LA MUDANZA
Tomás de Mattos
Aunque casi ninguna cosa estuviera en su lugar, el tiempo siguió corriendo
como si nada imprevisto y terrible hubiera pasado, por lo que ninguno de los
tres, ni mi abuela, ni mi padre, ni yo no dimos cuenta de que acababa de
cerrarse toda una etapa y comenzaba otra, de signo radicalmente distinto.
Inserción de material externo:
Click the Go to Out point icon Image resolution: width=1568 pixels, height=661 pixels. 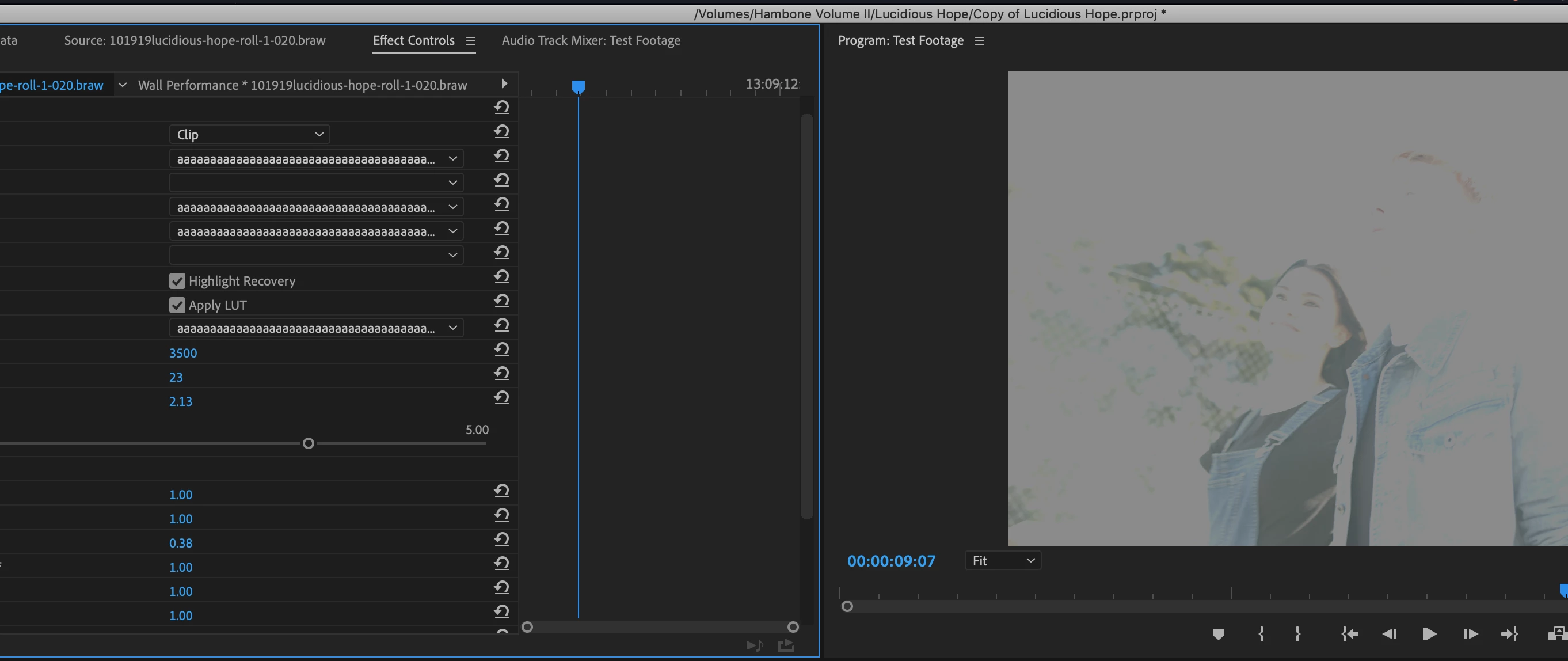[x=1509, y=634]
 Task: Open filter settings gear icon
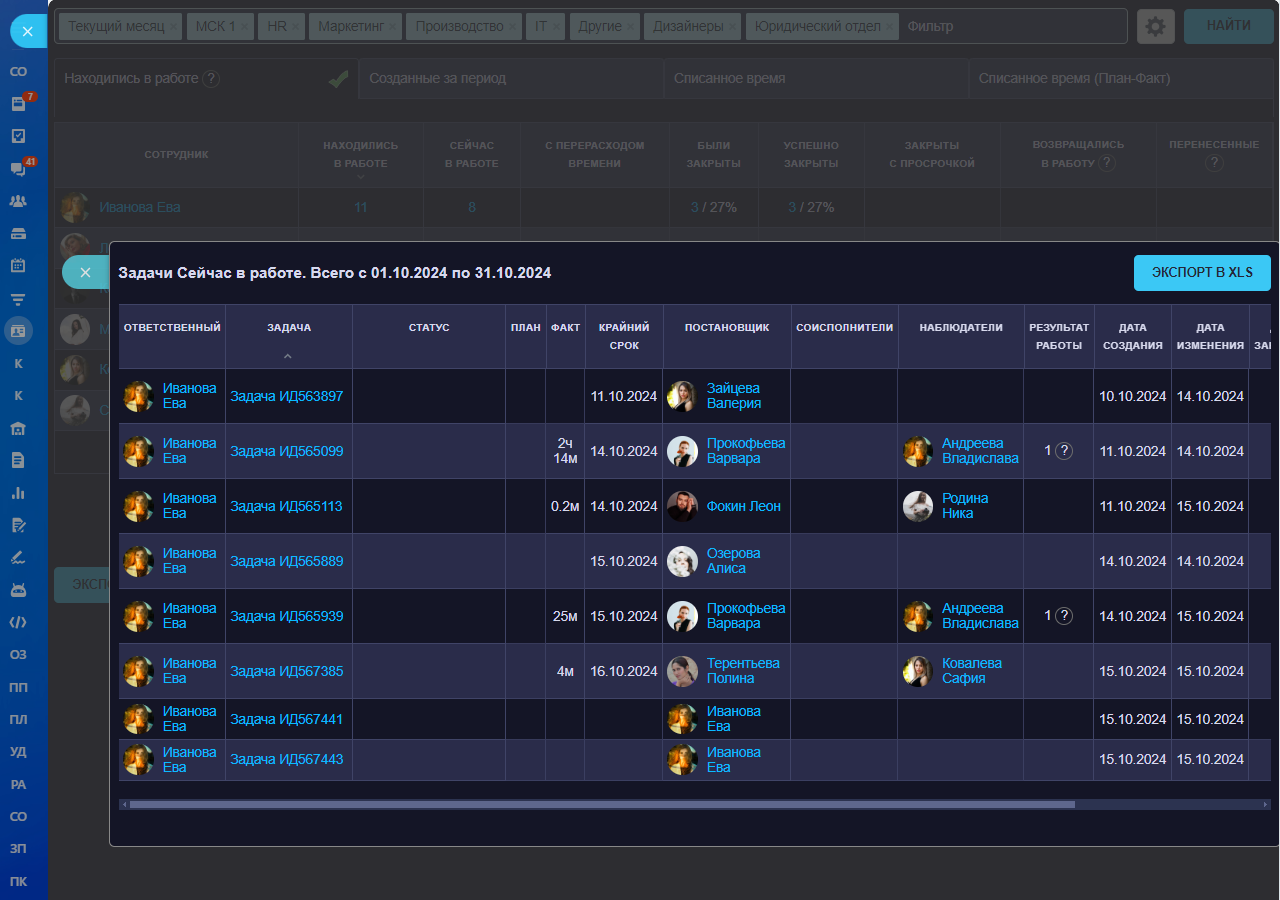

Yo no había cumplido los siete años. Mis padres, sin consultarme, habían
decretado mudarse. Recién en esos días me había enterado de que la casa en
donde vivíamos no era nuestra. Como también íbamos a alquilar la nueva, yo
no entendía mucho las razones del cambio. Reconocía que la otra tenía más
piezas, dos pisos y un patio inmenso en el que, mientras mamá no jorobara
con muchos canteros, podríamos jugar flor de partidos. Dejaría de tener a
mis primos en la casa de al lado, pero no nos íbamos lejos; apenas a una
cuadra y media.
Lo que lamentaba era que mamá, a la que nunca le importó el fútbol por más
que dijera que era de Peñarol, se le hubiera antojado hacer la mudanza en el
primer Mundial que Uruguay iba a ganar pudiendo yo seguirlo partido por
partido. En el de Maracaná, dicen que molesté todo el tiempo y que la única
que me bancó fue mi madre, que ya no sabía qué hacer para que dejara a la
abuela y a mi padre oír tranquilos la final. De algo me acuerdo: papá
entrando al living, gritando como loco, con los brazos extendidos, los puños
cerrados, la corbata aflojada y la camisa fuera de lugar. No sé si fue
cuando mister Reader terminó el partido o cuando Ghiggia hizo el segundo
gol. Ahora, conociendo al viejo, sospecho que fue al final del partido. Yo
entré al cuarto y vi a la abuela, sentada en la cama de mis padres,
lloriqueando y sonriendo, sin piernas para levantarse, y me llamó con ellas,
y me abrazó y me dijo:
-¡Uruguaaaay, Mattitos! ¡Uruguaaay! ¡Uruguaaay!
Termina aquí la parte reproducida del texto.